• **What is required**
When a line in the entries contains the word "avatar", copy that line in full.

++++ Data records

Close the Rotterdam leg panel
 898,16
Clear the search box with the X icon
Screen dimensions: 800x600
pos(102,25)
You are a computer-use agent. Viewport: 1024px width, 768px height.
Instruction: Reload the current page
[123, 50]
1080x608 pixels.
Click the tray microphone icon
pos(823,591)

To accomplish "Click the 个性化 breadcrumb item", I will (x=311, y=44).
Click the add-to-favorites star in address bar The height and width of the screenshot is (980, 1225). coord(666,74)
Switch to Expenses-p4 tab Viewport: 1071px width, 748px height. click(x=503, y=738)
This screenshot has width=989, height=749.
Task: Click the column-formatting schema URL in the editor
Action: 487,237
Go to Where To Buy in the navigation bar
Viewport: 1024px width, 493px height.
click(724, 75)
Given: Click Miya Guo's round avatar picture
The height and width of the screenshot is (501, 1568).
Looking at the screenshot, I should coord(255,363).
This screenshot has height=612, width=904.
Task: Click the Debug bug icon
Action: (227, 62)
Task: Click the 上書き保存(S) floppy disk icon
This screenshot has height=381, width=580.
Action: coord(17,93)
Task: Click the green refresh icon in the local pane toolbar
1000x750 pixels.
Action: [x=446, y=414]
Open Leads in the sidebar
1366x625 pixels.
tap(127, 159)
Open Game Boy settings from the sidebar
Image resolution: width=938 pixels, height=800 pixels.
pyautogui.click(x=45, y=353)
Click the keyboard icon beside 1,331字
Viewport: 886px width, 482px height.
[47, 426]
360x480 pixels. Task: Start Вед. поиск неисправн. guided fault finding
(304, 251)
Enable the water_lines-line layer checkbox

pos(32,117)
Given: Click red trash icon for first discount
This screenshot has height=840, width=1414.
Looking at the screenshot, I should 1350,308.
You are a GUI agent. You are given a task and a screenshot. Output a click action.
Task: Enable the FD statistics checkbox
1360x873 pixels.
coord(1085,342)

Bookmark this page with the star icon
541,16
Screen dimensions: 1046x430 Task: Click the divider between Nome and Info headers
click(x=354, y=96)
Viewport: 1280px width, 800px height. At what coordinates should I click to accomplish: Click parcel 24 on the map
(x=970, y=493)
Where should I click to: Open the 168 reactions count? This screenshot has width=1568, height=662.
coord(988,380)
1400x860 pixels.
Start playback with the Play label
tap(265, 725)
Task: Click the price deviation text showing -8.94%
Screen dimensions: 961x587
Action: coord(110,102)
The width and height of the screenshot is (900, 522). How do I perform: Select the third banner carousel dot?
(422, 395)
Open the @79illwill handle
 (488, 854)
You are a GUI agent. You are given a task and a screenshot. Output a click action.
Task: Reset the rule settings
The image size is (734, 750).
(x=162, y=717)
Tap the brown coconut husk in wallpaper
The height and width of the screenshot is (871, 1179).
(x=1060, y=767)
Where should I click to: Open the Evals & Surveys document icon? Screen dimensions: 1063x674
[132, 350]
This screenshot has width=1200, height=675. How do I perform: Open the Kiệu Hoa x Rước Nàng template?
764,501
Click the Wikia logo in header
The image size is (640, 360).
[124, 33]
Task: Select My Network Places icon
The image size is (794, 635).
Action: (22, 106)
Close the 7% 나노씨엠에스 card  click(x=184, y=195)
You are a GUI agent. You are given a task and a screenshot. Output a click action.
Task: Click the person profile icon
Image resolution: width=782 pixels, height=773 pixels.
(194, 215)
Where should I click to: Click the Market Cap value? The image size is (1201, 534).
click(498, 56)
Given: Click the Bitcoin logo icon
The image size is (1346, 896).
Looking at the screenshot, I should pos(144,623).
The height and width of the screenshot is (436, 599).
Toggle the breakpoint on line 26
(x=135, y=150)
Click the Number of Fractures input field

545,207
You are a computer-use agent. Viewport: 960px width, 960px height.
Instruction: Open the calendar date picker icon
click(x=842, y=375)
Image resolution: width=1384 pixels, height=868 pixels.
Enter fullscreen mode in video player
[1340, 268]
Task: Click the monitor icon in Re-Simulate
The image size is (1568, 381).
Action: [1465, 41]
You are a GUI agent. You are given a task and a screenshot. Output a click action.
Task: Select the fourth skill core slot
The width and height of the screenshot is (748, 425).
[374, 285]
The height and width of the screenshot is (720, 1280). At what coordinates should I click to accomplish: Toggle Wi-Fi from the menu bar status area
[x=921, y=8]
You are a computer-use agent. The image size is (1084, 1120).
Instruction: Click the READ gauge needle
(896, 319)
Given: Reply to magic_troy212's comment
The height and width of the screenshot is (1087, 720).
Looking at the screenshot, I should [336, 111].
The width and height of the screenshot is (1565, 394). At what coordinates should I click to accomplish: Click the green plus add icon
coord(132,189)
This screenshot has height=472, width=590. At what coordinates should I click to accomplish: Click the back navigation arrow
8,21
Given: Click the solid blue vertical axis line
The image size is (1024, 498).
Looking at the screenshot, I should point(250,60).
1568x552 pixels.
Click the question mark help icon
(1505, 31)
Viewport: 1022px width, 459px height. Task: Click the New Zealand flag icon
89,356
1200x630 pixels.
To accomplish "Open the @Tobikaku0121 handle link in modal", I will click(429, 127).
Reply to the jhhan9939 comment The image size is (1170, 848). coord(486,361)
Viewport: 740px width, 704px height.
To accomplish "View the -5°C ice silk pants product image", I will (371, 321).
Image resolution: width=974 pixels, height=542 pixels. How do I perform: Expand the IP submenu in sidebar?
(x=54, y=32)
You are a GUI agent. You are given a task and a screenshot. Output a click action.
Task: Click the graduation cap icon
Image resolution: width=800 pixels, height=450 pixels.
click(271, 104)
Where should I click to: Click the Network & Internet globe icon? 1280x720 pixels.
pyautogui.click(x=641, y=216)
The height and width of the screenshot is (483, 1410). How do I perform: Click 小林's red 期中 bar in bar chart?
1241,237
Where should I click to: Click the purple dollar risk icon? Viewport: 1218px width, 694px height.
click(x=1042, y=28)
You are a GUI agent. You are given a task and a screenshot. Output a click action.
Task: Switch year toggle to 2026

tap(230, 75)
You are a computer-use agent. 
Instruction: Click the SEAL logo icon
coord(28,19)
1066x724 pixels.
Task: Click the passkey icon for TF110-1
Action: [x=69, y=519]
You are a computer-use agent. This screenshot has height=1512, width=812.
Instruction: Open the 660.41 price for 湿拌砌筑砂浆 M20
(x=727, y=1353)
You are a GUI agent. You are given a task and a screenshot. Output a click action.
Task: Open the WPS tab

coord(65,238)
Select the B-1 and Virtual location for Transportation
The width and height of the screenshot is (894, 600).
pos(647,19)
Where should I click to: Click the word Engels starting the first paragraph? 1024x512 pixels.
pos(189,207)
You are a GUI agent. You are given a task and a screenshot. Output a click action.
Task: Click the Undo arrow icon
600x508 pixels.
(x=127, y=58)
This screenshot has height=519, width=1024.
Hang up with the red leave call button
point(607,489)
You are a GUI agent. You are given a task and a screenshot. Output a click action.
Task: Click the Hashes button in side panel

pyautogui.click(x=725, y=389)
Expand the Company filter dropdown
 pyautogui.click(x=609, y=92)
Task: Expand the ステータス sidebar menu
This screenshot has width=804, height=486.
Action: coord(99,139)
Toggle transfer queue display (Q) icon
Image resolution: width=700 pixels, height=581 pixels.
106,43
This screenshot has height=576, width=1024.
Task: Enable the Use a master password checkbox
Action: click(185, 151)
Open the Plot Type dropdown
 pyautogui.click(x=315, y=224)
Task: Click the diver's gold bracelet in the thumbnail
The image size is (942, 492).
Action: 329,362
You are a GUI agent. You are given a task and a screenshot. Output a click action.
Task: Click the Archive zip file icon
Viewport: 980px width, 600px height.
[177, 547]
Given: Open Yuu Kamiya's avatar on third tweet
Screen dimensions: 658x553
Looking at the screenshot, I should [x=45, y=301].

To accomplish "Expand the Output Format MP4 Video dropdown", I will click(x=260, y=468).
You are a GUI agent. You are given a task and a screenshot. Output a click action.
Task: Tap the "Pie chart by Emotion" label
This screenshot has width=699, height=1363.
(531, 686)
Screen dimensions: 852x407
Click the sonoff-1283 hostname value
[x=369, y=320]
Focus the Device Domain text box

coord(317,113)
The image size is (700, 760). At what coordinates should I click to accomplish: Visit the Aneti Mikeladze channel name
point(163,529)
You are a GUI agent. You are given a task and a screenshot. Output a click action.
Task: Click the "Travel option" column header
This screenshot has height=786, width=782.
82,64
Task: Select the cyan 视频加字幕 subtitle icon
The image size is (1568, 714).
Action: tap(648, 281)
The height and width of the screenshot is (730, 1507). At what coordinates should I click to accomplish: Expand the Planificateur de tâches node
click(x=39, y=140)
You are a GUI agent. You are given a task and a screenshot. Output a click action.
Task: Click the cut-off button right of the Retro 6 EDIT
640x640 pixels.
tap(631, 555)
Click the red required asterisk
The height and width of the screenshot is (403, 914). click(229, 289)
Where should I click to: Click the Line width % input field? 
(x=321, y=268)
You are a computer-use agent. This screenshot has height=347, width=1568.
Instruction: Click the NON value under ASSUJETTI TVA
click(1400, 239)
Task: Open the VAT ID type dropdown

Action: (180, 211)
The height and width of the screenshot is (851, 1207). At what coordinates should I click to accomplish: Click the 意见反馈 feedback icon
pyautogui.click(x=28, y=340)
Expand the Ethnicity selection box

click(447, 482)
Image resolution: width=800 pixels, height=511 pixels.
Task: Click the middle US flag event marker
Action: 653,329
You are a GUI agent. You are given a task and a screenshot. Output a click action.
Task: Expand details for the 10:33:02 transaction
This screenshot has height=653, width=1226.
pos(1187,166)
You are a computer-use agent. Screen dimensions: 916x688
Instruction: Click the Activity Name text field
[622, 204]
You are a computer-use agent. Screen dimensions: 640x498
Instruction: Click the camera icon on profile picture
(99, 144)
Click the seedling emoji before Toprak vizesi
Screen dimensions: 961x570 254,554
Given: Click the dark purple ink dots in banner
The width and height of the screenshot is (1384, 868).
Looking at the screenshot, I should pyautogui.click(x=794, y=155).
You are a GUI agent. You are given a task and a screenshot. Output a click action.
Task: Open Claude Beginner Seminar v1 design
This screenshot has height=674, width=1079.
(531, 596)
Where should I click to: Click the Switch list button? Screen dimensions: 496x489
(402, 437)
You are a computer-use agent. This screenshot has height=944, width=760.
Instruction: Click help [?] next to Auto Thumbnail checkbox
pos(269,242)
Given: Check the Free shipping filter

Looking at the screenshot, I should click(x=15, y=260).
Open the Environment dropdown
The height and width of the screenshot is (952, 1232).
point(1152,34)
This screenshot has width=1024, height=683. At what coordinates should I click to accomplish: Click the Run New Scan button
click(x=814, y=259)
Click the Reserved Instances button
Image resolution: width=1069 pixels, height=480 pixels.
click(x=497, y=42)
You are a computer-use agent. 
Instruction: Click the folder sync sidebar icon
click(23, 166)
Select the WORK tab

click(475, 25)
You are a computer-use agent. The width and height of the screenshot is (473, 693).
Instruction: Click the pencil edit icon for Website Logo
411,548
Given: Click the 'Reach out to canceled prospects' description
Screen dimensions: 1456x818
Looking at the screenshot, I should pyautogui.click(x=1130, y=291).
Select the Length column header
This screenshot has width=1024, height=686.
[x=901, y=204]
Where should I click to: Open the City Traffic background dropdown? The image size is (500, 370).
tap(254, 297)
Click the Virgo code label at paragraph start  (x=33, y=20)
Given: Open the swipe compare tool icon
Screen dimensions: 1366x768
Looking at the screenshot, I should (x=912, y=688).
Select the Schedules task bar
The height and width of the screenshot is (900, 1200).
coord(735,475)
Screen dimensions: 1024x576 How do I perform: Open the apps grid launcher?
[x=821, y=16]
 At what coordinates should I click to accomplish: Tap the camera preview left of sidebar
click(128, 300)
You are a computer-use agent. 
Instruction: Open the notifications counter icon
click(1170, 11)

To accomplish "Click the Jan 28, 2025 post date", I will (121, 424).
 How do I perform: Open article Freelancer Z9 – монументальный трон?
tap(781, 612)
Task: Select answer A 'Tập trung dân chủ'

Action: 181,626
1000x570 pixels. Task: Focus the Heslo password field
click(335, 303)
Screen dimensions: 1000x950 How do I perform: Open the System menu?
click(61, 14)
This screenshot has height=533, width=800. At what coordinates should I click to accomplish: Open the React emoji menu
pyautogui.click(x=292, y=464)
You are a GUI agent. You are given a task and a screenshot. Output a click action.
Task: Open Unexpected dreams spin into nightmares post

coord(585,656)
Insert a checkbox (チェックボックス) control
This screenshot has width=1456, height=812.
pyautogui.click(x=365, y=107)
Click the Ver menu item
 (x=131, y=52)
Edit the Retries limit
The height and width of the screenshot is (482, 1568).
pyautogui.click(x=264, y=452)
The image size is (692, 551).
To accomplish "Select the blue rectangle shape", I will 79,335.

++++++++

• **Written response**
Given: Click Miya Guo's round avatar picture
Given: Open Yuu Kamiya's avatar on third tweet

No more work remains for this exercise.